The so called GRUB menu was updated accordingly, see the photo above. The GRUB menu is created by the Linux installation and is the screen that welcomes me when I turn on the machine. If no action is taken within a few seconds, Linux Mint will start, else I can start one of the other operating systems. Directly when I power on the machine, I can interrupt as normal with e.g. the F12 key and the Boot menu will start.
After the installation, I restart Linux Mint. Before I forget to tell, I have also checked that all the other operating systems starts as expected.
Linux Mint has a welcome screen at start up. The welcome screen gives an introduction to Linux Mint with suggestions of first actions to take; like starting firewall, update drivers and consider backup settings. This will next to do for me, including update of software in the software manager. I will also look into some other suggested actions, which are mentioned in the Swedish manual and other resources.
The welcome screen also tells where I can get support. Linux Mint not at least has a big support forum.
This welcome screen and the set of included software are two things I like with Linux Mint. The selection of software is complete for the basic needs. And it includes tools like firewall, backup and TimeShift (to backup primarily the system to assist roll back if something unexpected occur). So, the basic installation gives basically everything needed to start off. The software center of course have much more softwares as well as alternatives to the included softwares.
Now I must confess this is not my first Linux Mint installation. In my article Cheap laptop reborn, I wrote when my almost new laptop got a new life in autumn 2018 when I swapped out Windows 10 for the Linux Mint Cinnamon. Later, in September 2019, I swapped out Linux Mint Cinnamon for Linux Mint Xfce; Mint 19.2 Xfce installed on my laptop. I changed to Xfce because it requires less resources, and the cheap laptop has very limited resorces.
Linux Mint is available with three different desktops: Cinnamon, MATE and Xfce. Cinnamon is developed by the Mint team. So although I like and have no problem with Xfce on the other laptop, I wanted to again try Cinnamon on this better laptop.

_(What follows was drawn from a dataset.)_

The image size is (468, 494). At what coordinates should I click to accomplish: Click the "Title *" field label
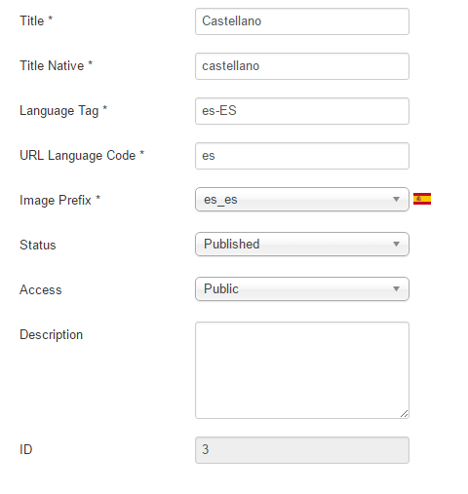coord(36,20)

Linux Mint itself is based on Ubuntu, and Ubuntu is based on Debian. Linux Mint also have a separate "LMDE"; Linux Mint Debian Edition with Cinnamon desktop, based on Debian "directly".
This means that all four Linux operation systems I have selected for this laptop are relatively closely related to each other on the Linux tree.
No it is time to configure Linux Mint, go back and do more configuration on the other three as well, and test, play, install more software and increase my knowledge level of GNU/Linux. A long term strategy goal is to consider a GNU/Linux as my main operating system for all my computing needs.